Source material |
----
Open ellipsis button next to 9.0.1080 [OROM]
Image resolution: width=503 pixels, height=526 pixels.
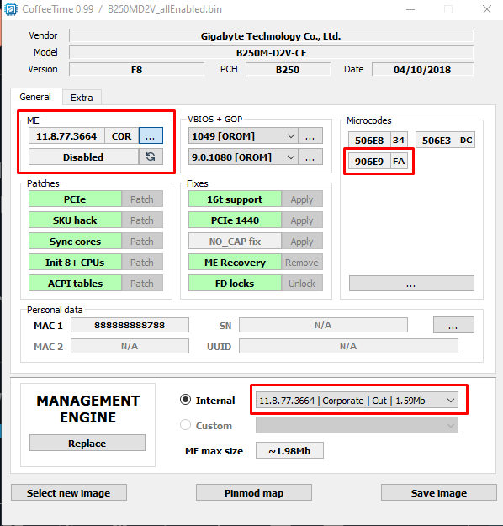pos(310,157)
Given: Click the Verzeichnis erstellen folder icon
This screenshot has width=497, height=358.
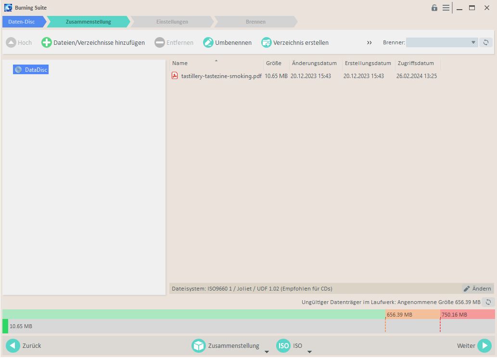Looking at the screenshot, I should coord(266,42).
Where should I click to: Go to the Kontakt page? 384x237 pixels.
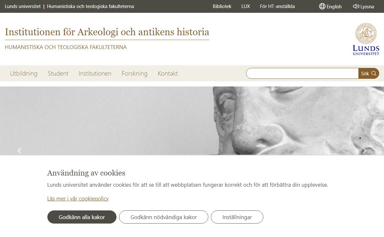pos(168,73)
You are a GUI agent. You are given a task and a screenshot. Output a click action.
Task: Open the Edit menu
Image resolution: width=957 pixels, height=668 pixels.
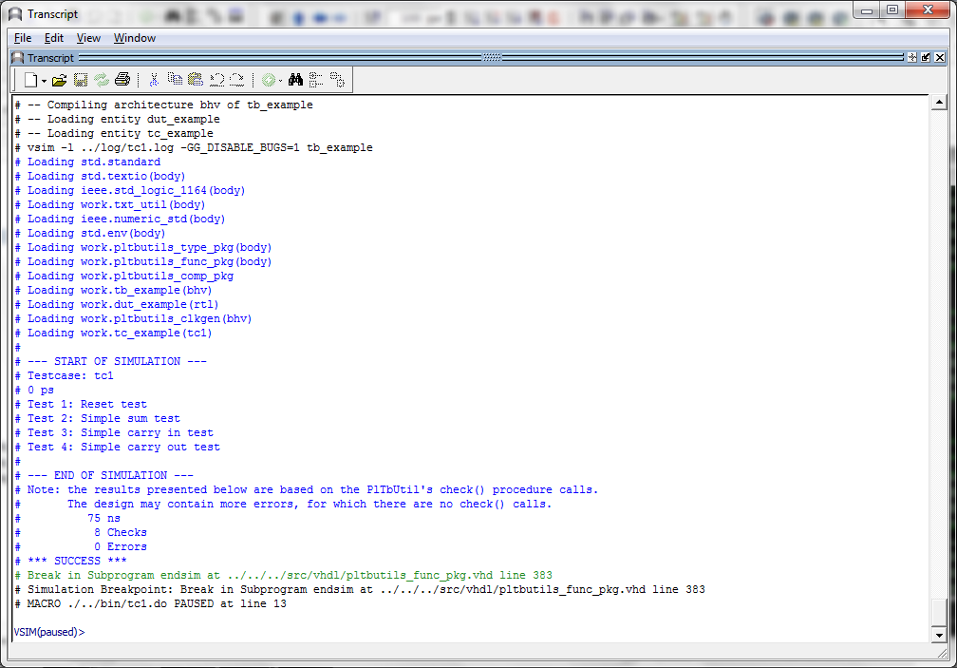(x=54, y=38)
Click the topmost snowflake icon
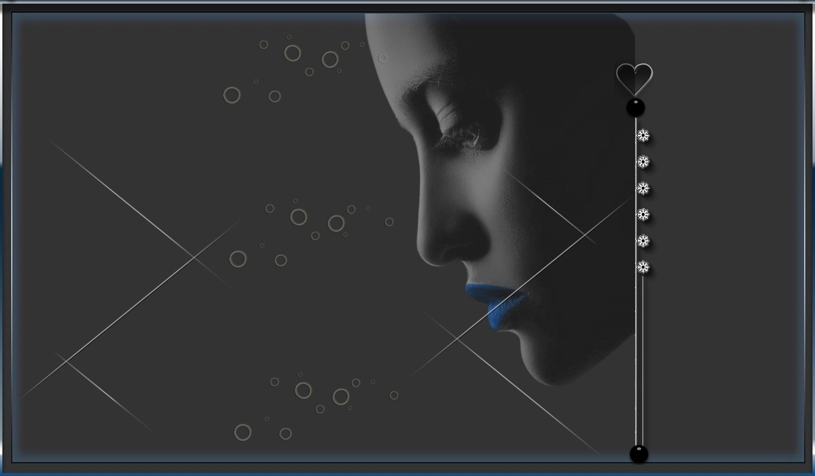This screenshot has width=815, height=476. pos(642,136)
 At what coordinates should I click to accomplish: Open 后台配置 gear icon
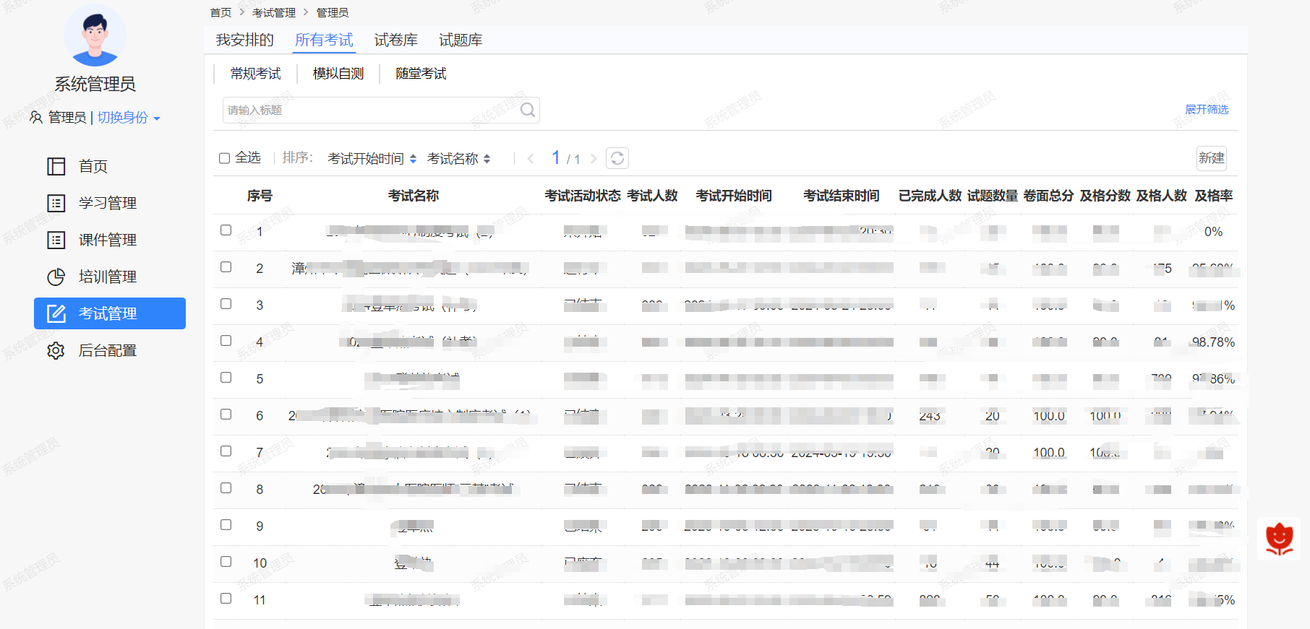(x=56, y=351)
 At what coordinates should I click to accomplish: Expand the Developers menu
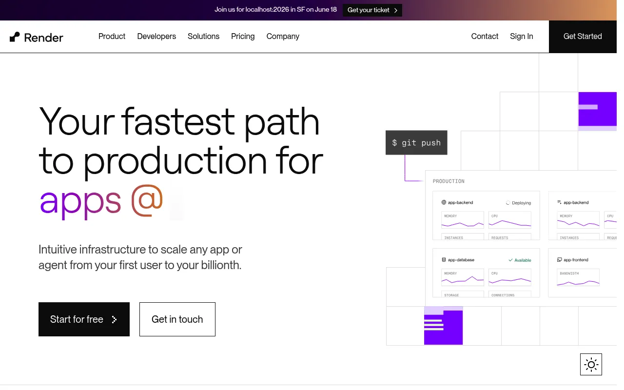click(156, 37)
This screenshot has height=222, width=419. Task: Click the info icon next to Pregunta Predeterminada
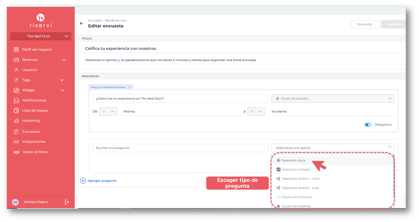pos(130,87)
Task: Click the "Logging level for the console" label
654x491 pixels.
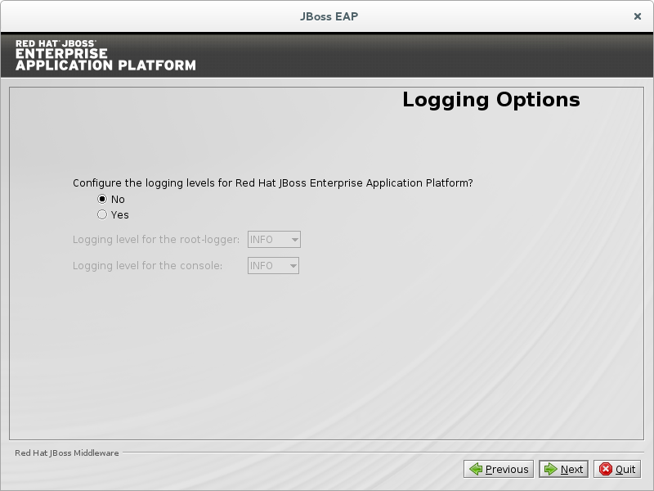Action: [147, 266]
----
Activity | Without copying any images, transcribe the records exactly as they stand.

Answer space |
Open ellipsis button next to 9.0.1080 [OROM]
Image resolution: width=503 pixels, height=526 pixels.
pos(310,157)
Given: Click the Verzeichnis erstellen folder icon
This screenshot has width=497, height=358.
Looking at the screenshot, I should coord(266,42).
Where should I click to: Go to the Kontakt page? 384x237 pixels.
pos(168,73)
You are a GUI agent. You are given a task and a screenshot. Output a click action.
Task: Open the Edit menu
Image resolution: width=957 pixels, height=668 pixels.
(x=54, y=38)
Click the topmost snowflake icon
This screenshot has width=815, height=476. pos(642,136)
 At what coordinates should I click to accomplish: Open 后台配置 gear icon
(x=56, y=351)
 At what coordinates should I click to accomplish: Expand the Developers menu
click(156, 37)
This screenshot has height=222, width=419. Task: Click the info icon next to Pregunta Predeterminada
pos(130,87)
Task: Click the "Logging level for the console" label
654x491 pixels.
Action: [147, 266]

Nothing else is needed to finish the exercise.